I had a different post in mind.. But my self inflicted sullen state has got me here. Yea.. Very much Self inflicted because apparently it should have been my day of rejoicing and even ecstasy wouldn’t be an over expression. Instead I’m here making an effort not to be reckoned a miserable agony.
Never been the dewy-eyed genre, trying hard each time to put up a fight, to sham strong.. Somewhere deep all the muscles probably wore out in the combat. The worstness of this rant with yourself is when all the flashbacks come back, re-re-re…play until it brings you down, this low that the little voice within you demands help to rollback., any shoulder would do it screams, while the adamant head triumphs over the run down little voice. Not willing to give in, not to anything and not to anyone. Trying to keep headstrong whatever comes by.
What could have possibly made that strong head to lower down to wipe those dew drops off the cheek? Was this zest to withstand peeling off eventually? Had it become so bitter within that even so much of happiness couldn’t cloud it? Or is it just a one day thing?
Duhh.. I’d rather check the last alternative.

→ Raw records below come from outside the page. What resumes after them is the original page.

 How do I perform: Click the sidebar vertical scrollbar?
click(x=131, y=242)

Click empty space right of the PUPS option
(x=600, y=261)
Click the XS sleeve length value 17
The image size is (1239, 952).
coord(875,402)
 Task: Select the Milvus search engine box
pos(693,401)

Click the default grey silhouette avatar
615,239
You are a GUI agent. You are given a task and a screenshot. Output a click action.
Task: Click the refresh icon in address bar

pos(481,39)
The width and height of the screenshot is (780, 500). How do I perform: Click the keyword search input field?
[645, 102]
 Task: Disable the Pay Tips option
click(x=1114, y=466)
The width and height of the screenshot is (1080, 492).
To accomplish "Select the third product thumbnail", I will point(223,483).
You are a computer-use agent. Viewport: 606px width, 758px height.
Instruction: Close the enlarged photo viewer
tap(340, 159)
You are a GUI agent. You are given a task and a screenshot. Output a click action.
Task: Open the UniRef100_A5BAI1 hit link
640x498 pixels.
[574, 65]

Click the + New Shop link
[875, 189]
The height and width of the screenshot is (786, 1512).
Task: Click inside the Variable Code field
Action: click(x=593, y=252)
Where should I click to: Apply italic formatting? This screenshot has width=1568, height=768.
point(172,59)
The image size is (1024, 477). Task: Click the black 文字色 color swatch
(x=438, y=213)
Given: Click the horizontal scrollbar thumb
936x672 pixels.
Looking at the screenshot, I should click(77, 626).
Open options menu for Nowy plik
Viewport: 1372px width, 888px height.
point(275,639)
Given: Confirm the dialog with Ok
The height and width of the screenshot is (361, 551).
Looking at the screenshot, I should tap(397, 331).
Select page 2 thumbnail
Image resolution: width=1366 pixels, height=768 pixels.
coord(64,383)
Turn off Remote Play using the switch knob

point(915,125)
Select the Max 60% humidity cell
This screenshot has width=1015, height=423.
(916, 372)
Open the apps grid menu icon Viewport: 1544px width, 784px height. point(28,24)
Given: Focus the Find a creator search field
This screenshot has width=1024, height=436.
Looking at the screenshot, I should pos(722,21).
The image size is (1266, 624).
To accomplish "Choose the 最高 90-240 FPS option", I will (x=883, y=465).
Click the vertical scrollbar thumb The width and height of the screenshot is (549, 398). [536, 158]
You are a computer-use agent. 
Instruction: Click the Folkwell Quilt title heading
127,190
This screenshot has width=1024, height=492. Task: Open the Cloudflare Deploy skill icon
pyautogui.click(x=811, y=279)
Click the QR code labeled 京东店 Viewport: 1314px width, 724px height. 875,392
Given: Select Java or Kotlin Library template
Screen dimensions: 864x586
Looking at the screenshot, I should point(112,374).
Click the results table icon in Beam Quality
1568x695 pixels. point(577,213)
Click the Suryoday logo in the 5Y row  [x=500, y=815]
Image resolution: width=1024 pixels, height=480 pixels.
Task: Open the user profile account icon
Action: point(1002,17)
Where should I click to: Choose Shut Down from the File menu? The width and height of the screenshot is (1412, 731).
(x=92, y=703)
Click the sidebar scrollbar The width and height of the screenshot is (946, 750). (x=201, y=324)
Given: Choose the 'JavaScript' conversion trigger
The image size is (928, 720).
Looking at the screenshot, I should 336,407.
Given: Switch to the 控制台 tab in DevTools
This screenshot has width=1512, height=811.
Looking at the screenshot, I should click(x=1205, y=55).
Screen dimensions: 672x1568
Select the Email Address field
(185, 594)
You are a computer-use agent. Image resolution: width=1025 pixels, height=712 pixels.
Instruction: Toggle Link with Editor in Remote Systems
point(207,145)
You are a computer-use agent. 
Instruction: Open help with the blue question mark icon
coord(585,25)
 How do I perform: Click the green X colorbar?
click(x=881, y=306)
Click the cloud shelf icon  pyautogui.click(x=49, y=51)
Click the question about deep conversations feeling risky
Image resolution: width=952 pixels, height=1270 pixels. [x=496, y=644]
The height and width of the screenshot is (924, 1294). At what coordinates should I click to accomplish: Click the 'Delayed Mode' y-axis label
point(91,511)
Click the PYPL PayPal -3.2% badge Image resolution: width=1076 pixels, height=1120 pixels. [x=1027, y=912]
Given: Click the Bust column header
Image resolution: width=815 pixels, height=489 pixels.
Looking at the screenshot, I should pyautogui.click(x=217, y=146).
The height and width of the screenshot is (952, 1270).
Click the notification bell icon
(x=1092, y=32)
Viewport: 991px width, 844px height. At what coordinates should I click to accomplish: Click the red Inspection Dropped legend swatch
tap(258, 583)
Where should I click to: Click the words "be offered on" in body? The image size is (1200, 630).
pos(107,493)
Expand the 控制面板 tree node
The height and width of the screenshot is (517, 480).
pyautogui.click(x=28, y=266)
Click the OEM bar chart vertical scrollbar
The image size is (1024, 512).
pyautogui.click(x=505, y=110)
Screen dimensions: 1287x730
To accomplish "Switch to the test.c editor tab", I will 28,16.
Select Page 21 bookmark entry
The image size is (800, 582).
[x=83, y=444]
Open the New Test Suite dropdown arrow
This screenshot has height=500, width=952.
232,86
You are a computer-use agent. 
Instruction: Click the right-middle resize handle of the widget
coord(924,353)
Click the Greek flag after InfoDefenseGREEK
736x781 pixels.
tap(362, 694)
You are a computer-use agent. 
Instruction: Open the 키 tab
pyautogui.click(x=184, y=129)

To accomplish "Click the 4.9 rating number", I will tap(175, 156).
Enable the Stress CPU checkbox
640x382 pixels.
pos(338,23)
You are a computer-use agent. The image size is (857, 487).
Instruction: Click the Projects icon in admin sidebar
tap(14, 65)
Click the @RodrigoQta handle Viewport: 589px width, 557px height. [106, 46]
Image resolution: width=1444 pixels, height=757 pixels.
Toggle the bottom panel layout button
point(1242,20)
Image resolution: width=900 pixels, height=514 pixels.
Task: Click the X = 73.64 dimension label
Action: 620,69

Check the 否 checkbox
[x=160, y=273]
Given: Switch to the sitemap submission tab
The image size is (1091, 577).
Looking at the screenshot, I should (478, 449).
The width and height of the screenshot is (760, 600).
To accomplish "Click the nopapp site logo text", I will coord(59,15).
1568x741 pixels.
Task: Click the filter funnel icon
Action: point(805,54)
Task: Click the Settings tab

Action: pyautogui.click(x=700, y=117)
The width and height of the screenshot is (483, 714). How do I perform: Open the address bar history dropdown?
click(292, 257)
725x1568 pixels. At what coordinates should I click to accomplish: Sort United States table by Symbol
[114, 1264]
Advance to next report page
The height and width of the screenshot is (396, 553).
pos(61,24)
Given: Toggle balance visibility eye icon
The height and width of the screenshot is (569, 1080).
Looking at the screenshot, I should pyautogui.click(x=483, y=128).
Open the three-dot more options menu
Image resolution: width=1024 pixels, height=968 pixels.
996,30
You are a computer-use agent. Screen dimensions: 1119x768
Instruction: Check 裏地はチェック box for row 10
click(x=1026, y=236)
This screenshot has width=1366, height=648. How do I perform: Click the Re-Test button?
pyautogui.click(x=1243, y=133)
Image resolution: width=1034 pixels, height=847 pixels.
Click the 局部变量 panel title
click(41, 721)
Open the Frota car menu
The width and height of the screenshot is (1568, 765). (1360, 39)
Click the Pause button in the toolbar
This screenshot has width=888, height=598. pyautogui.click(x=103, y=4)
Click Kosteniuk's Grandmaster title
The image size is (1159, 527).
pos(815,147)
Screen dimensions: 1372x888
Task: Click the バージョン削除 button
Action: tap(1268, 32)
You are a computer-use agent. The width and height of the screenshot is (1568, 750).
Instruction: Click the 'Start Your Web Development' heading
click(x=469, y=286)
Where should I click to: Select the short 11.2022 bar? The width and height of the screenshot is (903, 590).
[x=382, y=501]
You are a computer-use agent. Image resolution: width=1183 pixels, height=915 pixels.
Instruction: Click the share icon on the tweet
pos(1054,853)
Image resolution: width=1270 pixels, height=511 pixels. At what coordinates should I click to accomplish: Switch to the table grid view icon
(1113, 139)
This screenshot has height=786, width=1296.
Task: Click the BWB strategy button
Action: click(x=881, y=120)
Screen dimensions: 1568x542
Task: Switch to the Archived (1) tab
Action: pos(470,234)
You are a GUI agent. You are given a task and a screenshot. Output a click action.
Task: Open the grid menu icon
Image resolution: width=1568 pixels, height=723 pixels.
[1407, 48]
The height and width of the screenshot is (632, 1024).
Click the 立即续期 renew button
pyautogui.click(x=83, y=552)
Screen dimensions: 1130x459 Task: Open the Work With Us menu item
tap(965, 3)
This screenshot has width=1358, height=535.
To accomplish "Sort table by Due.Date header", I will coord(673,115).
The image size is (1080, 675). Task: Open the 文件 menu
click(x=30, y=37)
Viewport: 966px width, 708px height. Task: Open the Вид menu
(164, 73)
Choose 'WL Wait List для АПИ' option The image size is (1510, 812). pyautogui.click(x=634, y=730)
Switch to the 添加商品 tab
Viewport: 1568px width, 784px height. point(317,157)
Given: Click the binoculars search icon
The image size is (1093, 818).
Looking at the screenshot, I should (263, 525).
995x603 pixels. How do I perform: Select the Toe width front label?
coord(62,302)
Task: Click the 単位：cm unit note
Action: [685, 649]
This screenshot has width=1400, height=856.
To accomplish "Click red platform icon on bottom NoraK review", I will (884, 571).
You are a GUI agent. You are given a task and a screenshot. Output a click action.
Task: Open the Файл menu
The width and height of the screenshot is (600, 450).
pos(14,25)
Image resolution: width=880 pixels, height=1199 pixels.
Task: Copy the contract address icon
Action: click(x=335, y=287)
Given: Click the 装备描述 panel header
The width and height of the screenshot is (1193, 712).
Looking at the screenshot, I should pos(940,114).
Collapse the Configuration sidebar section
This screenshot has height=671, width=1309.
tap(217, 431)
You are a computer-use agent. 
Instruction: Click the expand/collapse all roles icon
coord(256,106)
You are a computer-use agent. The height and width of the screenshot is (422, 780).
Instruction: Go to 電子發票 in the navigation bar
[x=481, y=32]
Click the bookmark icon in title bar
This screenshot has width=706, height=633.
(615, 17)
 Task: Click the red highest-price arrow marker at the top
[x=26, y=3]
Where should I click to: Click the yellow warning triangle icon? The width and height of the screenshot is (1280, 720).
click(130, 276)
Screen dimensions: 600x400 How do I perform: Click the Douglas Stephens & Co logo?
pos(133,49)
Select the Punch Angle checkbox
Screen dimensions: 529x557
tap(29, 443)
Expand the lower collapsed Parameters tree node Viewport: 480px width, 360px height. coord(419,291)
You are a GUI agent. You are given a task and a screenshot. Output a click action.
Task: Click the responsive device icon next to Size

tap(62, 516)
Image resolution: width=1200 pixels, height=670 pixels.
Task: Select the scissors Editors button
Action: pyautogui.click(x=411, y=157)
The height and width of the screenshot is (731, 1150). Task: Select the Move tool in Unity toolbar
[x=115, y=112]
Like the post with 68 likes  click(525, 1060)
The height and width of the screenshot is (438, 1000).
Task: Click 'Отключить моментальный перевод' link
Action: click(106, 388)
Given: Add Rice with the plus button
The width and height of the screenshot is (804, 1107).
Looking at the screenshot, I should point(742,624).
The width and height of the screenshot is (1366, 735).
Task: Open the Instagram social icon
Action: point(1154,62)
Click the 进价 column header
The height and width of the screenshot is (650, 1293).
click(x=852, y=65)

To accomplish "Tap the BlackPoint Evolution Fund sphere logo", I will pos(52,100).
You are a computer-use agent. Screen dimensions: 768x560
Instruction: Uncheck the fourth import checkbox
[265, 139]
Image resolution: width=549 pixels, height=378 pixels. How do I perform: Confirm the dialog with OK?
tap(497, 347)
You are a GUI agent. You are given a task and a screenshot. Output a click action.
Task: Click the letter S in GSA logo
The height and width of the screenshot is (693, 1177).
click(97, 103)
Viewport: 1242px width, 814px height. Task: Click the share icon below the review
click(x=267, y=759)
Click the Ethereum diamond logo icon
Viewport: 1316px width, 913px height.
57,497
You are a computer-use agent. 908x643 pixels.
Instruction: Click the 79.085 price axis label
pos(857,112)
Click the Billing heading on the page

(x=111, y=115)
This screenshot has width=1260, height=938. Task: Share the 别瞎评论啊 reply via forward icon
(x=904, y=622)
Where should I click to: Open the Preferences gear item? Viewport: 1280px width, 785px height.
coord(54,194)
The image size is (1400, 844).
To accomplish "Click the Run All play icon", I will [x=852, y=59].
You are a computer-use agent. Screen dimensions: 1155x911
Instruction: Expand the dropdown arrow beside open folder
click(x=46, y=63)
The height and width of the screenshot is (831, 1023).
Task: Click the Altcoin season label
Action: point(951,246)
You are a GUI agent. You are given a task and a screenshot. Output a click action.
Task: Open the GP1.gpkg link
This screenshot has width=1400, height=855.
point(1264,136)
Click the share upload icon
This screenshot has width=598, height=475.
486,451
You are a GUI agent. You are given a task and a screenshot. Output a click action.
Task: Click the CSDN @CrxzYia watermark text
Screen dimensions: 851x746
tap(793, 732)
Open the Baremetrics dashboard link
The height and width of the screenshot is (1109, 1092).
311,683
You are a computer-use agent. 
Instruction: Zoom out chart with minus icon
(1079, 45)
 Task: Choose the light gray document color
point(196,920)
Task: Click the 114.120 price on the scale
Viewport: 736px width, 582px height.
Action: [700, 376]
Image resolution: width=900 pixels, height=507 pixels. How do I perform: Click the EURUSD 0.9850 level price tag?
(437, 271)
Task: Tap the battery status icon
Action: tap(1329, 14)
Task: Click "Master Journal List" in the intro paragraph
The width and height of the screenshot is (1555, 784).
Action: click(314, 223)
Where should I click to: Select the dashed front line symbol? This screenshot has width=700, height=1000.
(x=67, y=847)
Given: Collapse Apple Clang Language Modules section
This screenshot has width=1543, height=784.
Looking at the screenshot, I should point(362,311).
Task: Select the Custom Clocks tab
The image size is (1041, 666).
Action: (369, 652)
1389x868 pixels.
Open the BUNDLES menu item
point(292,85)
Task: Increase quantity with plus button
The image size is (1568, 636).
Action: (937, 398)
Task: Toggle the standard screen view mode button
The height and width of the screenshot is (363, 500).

The comforting possibility.
So I’m off, after whining all through the three little paras, quiet a lot of those annoying deteriorated rewinded cinemas have stopped playing, and I’m beginning to enjoy the bliss of the selection mail I received. 🙂 after 2-3 @iisuperwomanii and @jusreign videos down, not a soul would get a hint of the real story behind my smudged eyeliner. 😉
P.S: no proof reading done. Apologies for any mistakes and a special pardon for trumpeting my sadness just too much.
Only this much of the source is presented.